-------- THE DATA --------

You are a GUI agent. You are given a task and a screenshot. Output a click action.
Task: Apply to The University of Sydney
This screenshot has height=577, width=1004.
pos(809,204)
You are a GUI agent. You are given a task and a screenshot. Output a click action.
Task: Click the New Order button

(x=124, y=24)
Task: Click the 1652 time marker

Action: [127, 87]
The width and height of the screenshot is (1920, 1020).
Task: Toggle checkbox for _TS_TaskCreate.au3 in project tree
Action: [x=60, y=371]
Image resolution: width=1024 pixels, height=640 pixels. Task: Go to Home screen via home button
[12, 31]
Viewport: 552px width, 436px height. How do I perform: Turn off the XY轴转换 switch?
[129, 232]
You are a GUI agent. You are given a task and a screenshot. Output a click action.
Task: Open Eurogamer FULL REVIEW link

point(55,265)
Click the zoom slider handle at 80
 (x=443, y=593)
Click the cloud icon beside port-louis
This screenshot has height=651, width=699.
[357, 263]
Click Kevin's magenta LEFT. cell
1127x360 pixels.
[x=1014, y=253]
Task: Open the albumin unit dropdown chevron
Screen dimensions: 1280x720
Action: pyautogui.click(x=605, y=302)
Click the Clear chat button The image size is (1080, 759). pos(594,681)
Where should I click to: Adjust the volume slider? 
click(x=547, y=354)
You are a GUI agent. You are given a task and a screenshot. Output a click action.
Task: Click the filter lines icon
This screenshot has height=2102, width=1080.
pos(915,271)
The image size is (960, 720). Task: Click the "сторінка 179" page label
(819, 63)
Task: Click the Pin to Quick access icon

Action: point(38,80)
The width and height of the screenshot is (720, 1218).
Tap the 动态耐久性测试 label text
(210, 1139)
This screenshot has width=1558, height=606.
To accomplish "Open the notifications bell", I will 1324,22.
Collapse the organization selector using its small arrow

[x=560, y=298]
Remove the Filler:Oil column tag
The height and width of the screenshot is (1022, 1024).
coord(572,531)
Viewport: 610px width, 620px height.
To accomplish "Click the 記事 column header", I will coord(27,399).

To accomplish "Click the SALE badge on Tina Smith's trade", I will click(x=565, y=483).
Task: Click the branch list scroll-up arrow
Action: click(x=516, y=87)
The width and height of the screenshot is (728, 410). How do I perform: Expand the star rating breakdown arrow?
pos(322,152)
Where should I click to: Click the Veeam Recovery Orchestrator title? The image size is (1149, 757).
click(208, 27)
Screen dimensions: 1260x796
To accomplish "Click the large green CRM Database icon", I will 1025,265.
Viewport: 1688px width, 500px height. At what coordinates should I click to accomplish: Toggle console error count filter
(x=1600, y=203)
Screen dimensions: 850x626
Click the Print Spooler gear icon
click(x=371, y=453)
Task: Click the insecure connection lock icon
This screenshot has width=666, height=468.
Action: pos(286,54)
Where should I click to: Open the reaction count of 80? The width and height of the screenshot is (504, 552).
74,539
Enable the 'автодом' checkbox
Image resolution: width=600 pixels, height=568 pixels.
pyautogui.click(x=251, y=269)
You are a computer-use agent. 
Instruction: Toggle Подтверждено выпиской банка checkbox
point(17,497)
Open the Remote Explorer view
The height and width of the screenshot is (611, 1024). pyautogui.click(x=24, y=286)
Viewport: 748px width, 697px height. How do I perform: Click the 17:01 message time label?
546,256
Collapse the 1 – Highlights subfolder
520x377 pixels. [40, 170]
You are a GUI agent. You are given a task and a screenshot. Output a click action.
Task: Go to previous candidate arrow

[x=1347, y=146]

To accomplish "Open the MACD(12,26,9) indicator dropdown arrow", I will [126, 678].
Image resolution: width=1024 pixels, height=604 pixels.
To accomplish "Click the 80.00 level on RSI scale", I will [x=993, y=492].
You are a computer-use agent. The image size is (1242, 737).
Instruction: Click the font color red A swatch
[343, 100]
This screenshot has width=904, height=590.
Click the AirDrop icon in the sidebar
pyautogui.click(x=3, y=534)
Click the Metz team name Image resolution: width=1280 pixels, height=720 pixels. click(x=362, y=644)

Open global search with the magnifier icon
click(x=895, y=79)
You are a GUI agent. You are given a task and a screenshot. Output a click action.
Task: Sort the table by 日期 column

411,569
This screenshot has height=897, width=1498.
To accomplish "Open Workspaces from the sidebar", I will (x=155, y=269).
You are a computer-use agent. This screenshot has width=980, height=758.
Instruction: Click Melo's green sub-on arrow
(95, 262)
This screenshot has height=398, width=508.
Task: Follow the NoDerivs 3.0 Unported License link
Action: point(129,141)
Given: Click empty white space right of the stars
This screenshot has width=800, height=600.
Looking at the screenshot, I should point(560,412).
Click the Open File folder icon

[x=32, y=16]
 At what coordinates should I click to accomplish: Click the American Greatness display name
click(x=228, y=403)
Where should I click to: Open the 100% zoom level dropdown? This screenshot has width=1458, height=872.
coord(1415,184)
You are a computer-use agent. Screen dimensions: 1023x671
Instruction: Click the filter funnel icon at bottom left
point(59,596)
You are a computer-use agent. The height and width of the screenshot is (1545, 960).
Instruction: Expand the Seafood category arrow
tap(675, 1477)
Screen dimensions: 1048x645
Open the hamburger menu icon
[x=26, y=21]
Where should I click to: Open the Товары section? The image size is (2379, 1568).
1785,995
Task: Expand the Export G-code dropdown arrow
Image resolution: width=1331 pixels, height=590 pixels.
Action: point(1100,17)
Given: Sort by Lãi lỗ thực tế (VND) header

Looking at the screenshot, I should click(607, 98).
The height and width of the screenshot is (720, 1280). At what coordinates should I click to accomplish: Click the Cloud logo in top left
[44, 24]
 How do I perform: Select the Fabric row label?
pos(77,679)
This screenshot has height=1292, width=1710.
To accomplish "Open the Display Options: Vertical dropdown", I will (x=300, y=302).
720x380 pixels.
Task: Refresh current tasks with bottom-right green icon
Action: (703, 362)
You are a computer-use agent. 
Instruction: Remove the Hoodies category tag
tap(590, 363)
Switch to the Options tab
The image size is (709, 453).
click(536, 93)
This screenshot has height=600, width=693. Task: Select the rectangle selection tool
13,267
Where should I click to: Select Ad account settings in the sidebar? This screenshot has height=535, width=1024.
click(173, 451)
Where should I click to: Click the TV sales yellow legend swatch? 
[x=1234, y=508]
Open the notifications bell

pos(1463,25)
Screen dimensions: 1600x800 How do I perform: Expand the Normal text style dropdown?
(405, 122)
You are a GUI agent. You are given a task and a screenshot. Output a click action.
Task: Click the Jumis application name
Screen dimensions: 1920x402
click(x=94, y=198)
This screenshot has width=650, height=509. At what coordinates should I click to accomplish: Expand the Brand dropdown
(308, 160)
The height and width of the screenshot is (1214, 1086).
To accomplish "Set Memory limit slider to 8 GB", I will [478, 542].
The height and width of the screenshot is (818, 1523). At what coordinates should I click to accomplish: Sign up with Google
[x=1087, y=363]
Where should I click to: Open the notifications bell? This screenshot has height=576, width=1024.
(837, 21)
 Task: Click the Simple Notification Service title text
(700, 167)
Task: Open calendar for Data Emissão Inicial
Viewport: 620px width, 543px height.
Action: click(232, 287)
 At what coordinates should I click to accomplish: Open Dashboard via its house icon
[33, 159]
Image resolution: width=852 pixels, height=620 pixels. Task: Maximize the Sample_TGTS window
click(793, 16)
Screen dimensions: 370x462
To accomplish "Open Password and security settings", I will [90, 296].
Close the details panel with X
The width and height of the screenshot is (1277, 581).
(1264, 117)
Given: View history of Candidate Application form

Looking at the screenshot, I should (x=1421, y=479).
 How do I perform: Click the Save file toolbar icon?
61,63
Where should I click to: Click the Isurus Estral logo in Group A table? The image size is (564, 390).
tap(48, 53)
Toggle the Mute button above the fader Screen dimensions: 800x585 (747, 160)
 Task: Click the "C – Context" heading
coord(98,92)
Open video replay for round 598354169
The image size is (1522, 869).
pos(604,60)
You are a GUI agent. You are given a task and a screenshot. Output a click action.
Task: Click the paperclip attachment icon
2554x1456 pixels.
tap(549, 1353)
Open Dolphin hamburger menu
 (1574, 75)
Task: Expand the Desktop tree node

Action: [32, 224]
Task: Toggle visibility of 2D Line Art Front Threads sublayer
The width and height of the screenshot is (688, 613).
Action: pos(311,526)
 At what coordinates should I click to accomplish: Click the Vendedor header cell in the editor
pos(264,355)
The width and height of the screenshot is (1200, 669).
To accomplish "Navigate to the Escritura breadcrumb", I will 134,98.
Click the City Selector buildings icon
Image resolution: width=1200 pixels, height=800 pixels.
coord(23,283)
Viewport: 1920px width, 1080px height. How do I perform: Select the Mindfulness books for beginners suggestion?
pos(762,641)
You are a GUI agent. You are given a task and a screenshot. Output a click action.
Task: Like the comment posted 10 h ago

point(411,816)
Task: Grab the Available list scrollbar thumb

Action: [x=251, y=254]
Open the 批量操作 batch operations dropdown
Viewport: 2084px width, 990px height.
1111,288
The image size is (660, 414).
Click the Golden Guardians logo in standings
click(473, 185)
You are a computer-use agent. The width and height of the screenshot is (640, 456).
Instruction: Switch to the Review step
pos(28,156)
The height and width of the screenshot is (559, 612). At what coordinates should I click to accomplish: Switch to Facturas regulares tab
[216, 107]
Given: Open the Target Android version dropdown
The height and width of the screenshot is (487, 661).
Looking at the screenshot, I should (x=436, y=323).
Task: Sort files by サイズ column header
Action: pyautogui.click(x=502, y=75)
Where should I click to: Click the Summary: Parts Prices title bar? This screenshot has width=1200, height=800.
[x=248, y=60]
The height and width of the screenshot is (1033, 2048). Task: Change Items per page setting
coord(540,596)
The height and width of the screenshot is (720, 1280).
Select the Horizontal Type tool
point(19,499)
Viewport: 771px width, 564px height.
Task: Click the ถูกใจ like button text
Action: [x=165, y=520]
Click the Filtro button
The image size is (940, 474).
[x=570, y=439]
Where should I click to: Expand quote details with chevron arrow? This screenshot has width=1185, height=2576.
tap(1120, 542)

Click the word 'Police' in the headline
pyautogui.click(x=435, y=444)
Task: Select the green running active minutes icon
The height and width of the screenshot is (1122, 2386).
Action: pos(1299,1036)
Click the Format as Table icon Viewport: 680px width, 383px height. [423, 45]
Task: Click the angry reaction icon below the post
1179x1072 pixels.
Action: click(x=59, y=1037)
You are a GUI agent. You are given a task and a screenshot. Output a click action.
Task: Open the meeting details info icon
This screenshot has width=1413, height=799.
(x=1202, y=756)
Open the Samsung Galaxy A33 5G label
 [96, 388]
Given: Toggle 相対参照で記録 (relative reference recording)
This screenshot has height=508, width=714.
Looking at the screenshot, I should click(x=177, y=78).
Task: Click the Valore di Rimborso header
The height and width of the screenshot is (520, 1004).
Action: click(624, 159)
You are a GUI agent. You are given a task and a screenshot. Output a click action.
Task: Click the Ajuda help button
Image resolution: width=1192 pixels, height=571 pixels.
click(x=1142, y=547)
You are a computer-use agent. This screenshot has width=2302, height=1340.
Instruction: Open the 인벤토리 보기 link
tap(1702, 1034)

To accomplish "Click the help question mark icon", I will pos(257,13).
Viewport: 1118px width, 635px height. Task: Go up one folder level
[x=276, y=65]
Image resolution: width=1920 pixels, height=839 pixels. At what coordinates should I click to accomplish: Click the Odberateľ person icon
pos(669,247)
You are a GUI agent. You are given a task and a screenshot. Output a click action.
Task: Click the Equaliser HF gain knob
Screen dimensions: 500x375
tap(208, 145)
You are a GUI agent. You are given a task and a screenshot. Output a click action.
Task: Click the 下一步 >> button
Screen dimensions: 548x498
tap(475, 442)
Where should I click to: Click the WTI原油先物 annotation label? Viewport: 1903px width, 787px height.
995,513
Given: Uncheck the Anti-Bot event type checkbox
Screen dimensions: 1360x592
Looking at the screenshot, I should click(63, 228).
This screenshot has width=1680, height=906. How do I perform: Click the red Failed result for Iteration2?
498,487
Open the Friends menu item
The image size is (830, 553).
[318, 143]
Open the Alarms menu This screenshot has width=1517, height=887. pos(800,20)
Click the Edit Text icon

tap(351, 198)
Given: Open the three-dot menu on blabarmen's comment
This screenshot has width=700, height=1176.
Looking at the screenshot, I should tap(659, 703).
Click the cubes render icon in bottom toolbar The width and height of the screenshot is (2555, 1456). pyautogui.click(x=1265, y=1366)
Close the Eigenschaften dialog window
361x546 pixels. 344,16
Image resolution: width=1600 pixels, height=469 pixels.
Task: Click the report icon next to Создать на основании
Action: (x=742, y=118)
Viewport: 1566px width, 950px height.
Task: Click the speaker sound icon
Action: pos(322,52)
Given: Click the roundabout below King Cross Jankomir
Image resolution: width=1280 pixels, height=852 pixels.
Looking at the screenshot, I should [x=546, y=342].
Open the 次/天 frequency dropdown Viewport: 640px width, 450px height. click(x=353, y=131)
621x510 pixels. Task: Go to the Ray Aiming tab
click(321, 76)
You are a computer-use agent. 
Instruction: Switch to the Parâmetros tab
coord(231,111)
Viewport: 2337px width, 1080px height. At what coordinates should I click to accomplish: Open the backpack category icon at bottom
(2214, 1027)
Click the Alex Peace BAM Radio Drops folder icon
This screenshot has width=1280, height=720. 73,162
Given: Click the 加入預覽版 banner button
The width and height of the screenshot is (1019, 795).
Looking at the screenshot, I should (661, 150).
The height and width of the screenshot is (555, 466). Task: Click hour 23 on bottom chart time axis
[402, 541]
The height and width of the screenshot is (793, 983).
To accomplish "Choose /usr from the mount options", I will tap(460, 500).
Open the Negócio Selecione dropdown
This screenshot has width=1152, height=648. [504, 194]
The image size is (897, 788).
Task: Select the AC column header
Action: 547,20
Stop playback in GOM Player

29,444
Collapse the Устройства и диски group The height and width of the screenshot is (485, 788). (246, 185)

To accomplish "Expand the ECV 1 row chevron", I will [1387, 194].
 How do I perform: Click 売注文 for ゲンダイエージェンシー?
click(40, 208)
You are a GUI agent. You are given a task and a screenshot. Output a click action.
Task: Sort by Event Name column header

--------

#### WHAT IS NEEDED:
Which lines of the data above contain "below"? Copy each one.

#### RESULT:
Task: Click the angry reaction icon below the post
Given: Click the roundabout below King Cross Jankomir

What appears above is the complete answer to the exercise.